Rank-Based Chain-Mode Ensemble for Binary Classification
Authors: Chongya Song, Kang Yen, Alexander Pons, Jin Liu
Abstract:
In the field of machine learning, the ensemble has been employed as a common methodology to improve the performance upon multiple base classifiers. However, the true predictions are often canceled out by the false ones during consensus due to a phenomenon called “curse of correlation” which is represented as the strong interferences among the predictions produced by the base classifiers. In addition, the existing practices are still not able to effectively mitigate the problem of imbalanced classification. Based on the analysis on our experiment results, we conclude that the two problems are caused by some inherent deficiencies in the approach of consensus. Therefore, we create an enhanced ensemble algorithm which adopts a designed rank-based chain-mode consensus to overcome the two problems. In order to evaluate the proposed ensemble algorithm, we employ a well-known benchmark data set NSL-KDD (the improved version of dataset KDDCup99 produced by University of New Brunswick) to make comparisons between the proposed and 8 common ensemble algorithms.

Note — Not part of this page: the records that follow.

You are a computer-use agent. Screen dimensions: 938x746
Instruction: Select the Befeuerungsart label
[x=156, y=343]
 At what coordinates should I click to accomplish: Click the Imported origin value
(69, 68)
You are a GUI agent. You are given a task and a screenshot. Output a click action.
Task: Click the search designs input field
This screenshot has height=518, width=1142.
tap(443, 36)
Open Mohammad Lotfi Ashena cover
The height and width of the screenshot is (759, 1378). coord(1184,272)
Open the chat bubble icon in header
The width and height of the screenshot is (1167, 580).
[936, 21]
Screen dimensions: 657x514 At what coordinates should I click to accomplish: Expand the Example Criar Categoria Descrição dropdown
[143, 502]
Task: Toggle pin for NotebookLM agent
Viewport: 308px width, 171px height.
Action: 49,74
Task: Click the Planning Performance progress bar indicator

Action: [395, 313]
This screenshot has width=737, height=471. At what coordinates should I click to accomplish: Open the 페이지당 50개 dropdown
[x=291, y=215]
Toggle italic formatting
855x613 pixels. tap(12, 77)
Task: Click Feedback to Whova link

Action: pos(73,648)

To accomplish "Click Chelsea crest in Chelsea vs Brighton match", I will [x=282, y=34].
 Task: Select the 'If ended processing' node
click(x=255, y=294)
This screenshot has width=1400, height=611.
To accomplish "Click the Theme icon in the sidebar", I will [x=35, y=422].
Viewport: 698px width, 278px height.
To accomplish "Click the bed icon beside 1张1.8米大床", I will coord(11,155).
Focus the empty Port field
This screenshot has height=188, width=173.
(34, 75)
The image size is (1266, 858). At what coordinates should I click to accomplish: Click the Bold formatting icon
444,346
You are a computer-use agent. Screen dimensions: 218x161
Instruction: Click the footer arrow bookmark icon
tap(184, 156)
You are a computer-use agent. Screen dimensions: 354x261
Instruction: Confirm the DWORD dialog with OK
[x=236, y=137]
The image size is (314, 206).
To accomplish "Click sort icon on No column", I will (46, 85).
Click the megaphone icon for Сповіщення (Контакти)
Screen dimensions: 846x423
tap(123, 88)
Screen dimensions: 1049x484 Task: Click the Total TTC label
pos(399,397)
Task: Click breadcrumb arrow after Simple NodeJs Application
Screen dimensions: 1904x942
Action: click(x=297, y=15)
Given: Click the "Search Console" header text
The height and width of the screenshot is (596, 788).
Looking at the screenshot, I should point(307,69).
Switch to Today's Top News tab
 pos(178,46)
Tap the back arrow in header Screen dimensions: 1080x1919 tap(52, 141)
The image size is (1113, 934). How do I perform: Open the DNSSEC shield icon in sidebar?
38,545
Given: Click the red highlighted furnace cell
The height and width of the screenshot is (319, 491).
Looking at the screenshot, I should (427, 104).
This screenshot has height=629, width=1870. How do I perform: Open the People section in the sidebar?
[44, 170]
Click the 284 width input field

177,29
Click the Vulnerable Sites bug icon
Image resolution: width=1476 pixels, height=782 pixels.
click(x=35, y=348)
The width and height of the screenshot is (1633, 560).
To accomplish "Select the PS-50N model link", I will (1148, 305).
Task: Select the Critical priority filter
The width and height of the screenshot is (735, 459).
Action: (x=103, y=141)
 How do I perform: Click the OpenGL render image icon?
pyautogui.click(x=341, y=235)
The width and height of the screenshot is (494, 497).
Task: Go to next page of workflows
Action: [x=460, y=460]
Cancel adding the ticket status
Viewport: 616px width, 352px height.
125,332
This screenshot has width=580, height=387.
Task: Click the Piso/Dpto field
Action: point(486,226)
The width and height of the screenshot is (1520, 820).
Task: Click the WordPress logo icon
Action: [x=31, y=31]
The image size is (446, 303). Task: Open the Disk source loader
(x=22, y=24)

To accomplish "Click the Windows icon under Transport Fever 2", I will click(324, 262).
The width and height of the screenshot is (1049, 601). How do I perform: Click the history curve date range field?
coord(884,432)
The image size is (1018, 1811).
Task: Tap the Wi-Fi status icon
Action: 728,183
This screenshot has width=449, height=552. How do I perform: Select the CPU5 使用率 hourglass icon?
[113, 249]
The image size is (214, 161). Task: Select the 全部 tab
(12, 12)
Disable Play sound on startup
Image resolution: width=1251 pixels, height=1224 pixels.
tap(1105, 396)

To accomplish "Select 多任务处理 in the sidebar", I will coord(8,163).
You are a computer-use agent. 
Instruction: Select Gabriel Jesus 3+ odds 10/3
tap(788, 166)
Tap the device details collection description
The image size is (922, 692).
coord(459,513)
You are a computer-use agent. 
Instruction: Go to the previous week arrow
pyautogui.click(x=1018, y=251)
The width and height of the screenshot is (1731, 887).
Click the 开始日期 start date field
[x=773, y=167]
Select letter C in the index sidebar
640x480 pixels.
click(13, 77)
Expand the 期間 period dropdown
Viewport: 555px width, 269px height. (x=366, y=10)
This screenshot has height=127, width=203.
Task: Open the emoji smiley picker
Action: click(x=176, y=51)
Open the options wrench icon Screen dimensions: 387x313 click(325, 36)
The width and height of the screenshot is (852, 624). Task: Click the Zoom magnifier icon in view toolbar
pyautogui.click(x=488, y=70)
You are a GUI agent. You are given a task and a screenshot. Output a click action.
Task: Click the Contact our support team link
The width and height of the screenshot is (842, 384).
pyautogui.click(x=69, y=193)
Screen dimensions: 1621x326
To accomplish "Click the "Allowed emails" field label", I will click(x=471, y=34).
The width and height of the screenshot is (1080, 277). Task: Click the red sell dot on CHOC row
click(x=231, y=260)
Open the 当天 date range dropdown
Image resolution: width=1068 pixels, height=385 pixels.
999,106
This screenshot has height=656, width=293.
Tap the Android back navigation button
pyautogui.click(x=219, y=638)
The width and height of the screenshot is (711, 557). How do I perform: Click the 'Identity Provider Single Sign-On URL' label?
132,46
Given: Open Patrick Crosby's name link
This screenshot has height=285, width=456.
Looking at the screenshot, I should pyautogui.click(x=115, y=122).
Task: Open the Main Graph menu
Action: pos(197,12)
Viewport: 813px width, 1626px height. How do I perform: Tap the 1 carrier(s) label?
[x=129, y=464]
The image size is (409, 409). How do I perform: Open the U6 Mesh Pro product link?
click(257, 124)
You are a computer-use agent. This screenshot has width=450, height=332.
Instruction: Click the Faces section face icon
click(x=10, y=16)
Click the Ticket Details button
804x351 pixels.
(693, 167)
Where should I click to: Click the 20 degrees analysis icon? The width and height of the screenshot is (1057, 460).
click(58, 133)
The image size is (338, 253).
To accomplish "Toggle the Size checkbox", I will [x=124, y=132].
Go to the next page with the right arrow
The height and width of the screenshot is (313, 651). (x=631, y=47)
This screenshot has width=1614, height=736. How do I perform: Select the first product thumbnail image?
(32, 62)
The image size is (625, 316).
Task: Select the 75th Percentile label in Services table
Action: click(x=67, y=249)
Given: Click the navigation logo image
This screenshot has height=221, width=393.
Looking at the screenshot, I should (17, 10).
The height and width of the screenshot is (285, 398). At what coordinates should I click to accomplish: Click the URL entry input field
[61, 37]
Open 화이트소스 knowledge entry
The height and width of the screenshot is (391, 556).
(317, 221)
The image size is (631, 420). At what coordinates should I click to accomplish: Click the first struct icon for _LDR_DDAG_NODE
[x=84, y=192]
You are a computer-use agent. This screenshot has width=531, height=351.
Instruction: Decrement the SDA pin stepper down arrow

Particularly, each compared ensemble classifier uses the same 22 base classifiers, so that the differences in terms of the improvements toward the accuracy and reliability upon the base classifiers can be truly revealed. As a result, the proposed rank-based chain-mode consensus is proved to be a more effective ensemble solution than the traditional consensus approach, which outperforms the 8 ensemble algorithms by 20% on almost all compared metrices which include accuracy, precision, recall, F1-score and area under receiver operating characteristic curve.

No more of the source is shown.